What about the region between the red lines where cryptography breaks, and the grey zone where we are now? There may not be anything for quantum computers to do! There is some chance that there is a large "dead zone" where quantum computers remain completely unable to do anything new or interesting, before a sharp transition to new and exciting applications (such as breaking huge swaths of modern cryptography).


What should this chart tell you? Quantum engineers still have a lot of work to do, but they're making progress. When it comes to cryptography, Michele Mosca pointed out the main problem: Suppose quantum computers that can break RSA-2048 are 10 years away. If it will take 5 years for your organization to implement the new standards, and you need your secrets to remain safe for 8 years, then you’re already 3 years too late, since someone can record your encrypted data and break it later.

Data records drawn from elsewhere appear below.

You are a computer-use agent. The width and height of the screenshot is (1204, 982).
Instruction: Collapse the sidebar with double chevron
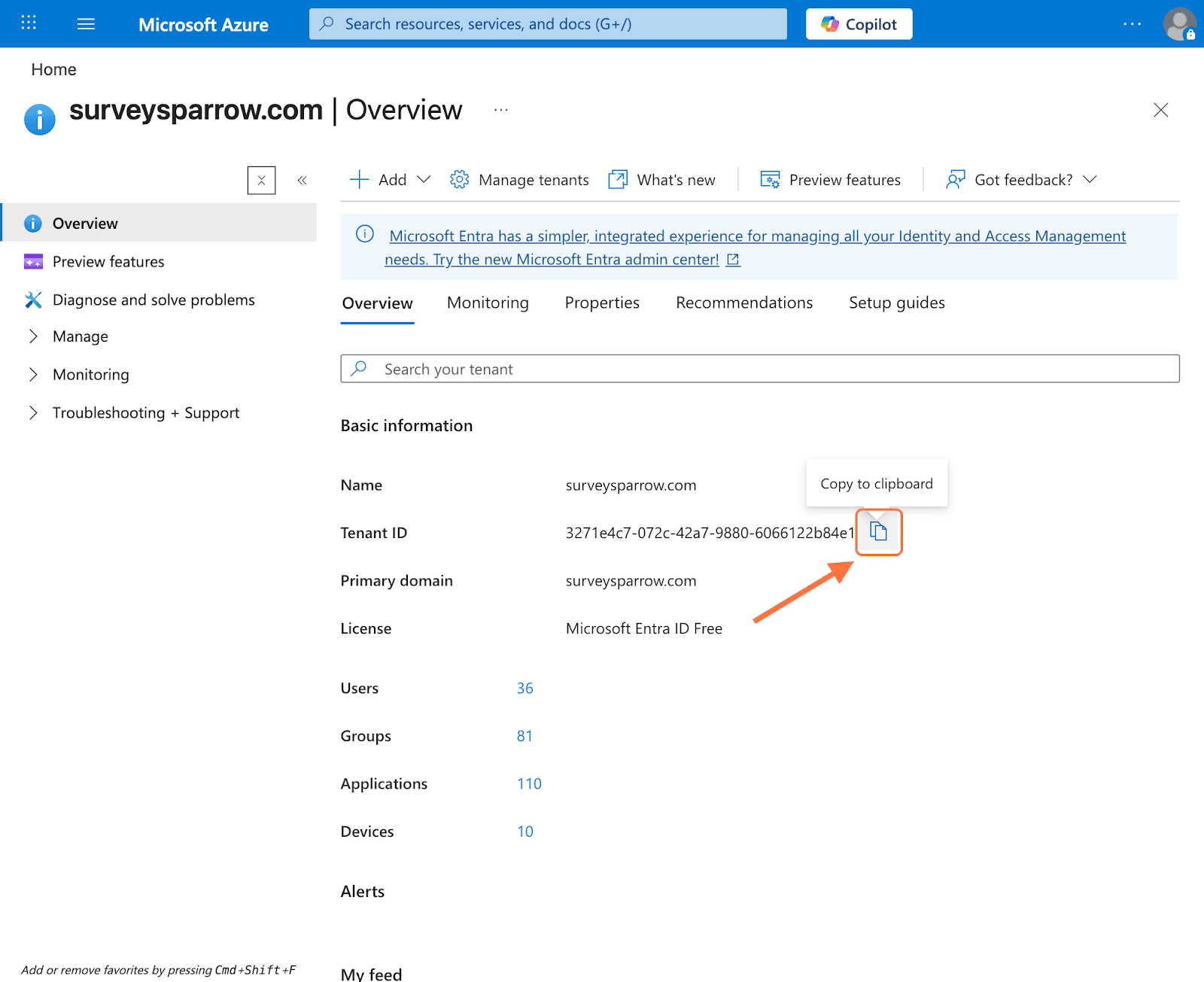302,181
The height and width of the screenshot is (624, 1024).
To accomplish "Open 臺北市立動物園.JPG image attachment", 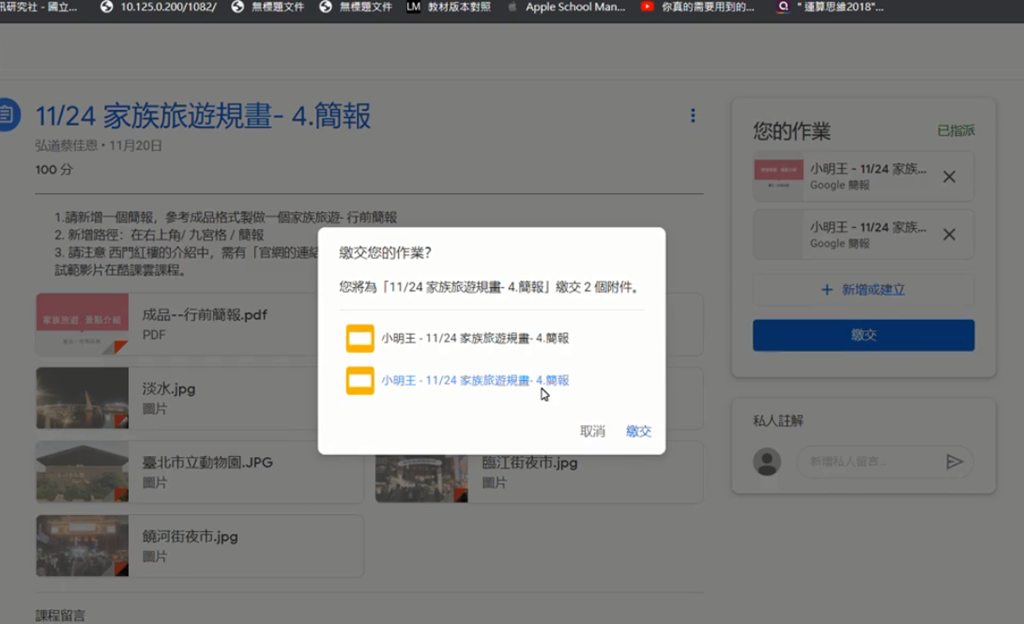I will (207, 463).
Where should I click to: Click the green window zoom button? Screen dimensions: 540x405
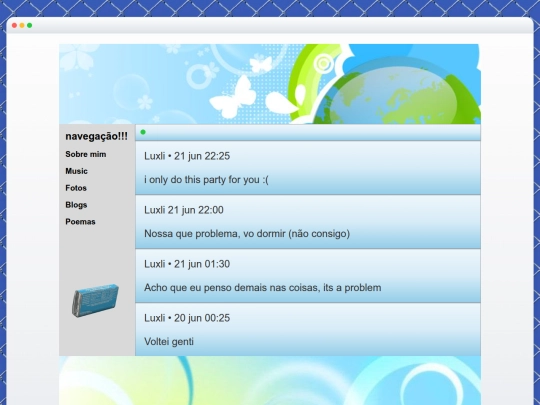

Now, maybe you think "cryptographically relevant quantum computers" are actually 15 years away, or maybe (like Signal, Cloudflare, Firefox, Chrome, iMessage, and many others) you have already transitioned to quantum-safe encryption, and now you only care about certificates and signatures, which don't suffer from the "harvest now, decrypt later" aspect of the attack described above. So you want to wait 5 years. This is quite risky, since the consequences of being wrong are severe. For this decision to be reasonable, you would need to be confident that quantum computing won't happen. You can scroll through earlier versions of this chart to see that progress keeps happening, and sometimes it jumps. While I'm still skeptical about fast progress, I don't think it's reasonable to be confidently skeptical anymore.